法人登記に虚偽記載、容疑の社長を逮捕 大阪 - MSN産経ニュース 大阪 2012.3.13 02:01
経営する会社の法人登記の役員欄に、実際には住んでいない住所を記載し届け出たなどとして、淀川署は12日、電磁的公正証書原本不実記録容疑などで、大阪市中央区の不動産業「ミフネ」社長、中熊孝廣容疑者(64)=豊中市東豊中町=を逮捕した。
逮捕容疑は、平成22年4月ごろ、大阪法務局で同社の法人登記を書き換える際、豊中市内に自宅があるのに大阪市内に住んでいるとの嘘を申請したなどとしている。

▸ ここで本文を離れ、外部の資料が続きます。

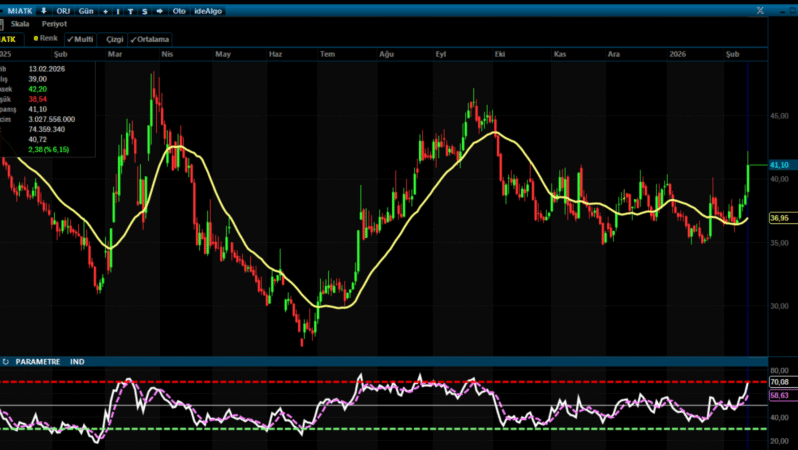This screenshot has height=450, width=798.
Task: Open the Periyot menu
Action: click(54, 23)
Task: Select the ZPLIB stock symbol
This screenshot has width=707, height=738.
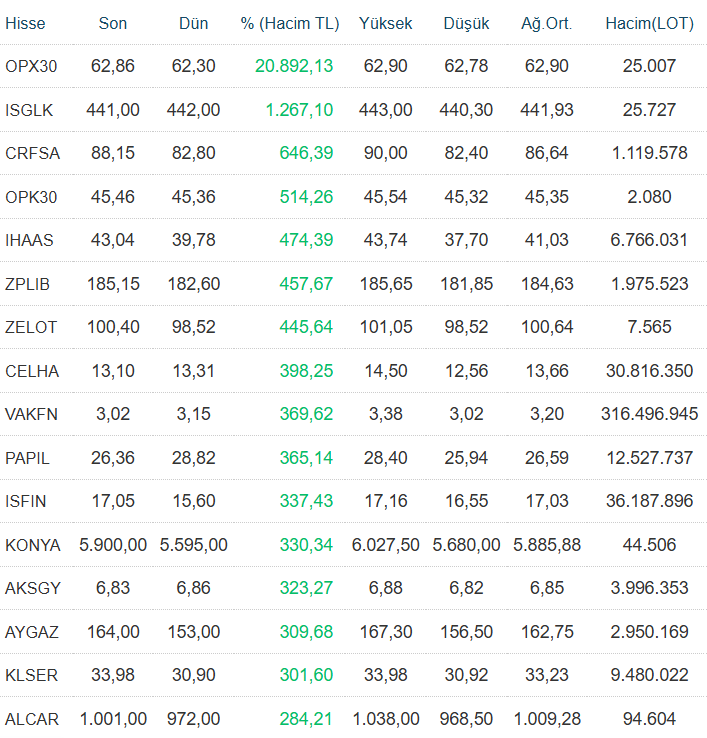Action: (x=27, y=284)
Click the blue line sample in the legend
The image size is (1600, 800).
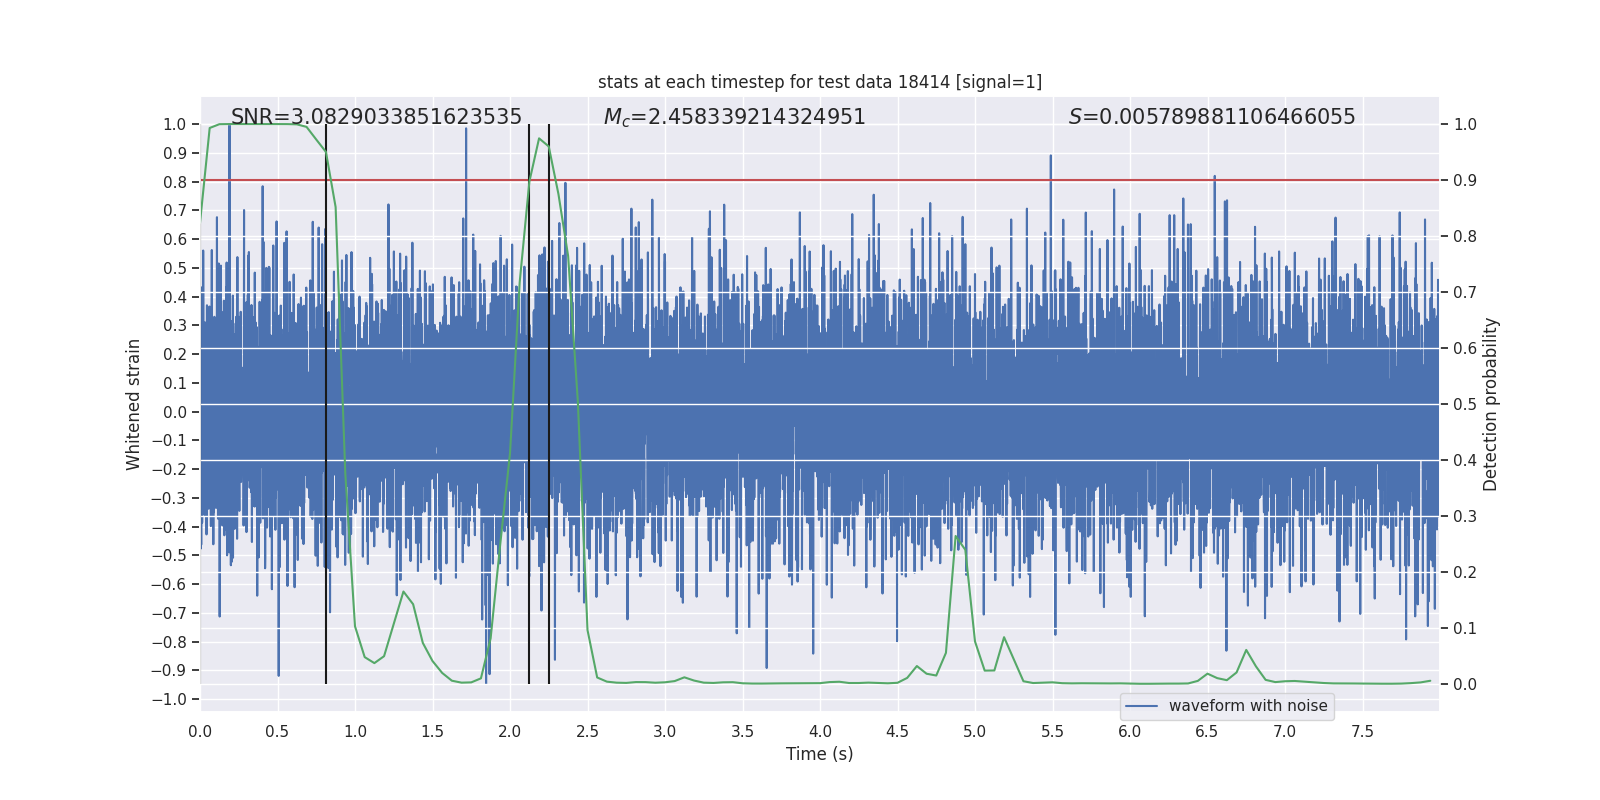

「申請時は大阪市に住んでいた」と容疑を否認しているという。
同署によると、自宅は会社名義で固定資産税なども同社が支払っているといい、税金対策のため犯行に及んだとみて調べている。
いわゆる別件逮捕?という見方もあるが、う~ん・・・・・。

その他

管轄が変わるとそれまでの登記履歴が表示されなくなるので、それを目的として所在地を変更するケースもあるだろう。
が、その場合でも元の管轄にはそれまでの登記情報が残っているので、閉鎖登記簿の情報を取得して確認しておくべきかと。

また、相手の会社や代表者が不動産を所有していて具体的な所在等が分かるのであれば、その不動産に関する登記情報を調べて権利関係等をチェックするということも有効かも知れない。


以上、登記情報だけ確認しても支払い能力が分かるわけではなく、これだけで信用調査というにはアレだが、何もしないよりは随分マシだろう。

登記されている情報がすべて正しいかというとそうでもないが、やはりよほど信頼出来る人からの紹介などでなければ、新規取引にあたって登記情報くらいは確認しておきたいところである。
もちろん、料金が安くなったとはいえ有料なので、必要に応じてで良いと思うが。

併せて、これは皆やっていることだと思うが、ネット上(某掲示板やFacebook・Twitter等のSNS)での情報収集も行うべきであろう。
その際、法人名や代表者名だけでなく、登記情報で確認した他の取締役や監査役の名前でも一応チェックしておくと良いかも。
これまた必ずしも正しくない、というか、デマもふんだんにあると思うが、火の無い所に煙は立たぬということもある訳で。

いずれも基本的なことではあるが、改めて確認しておきたい。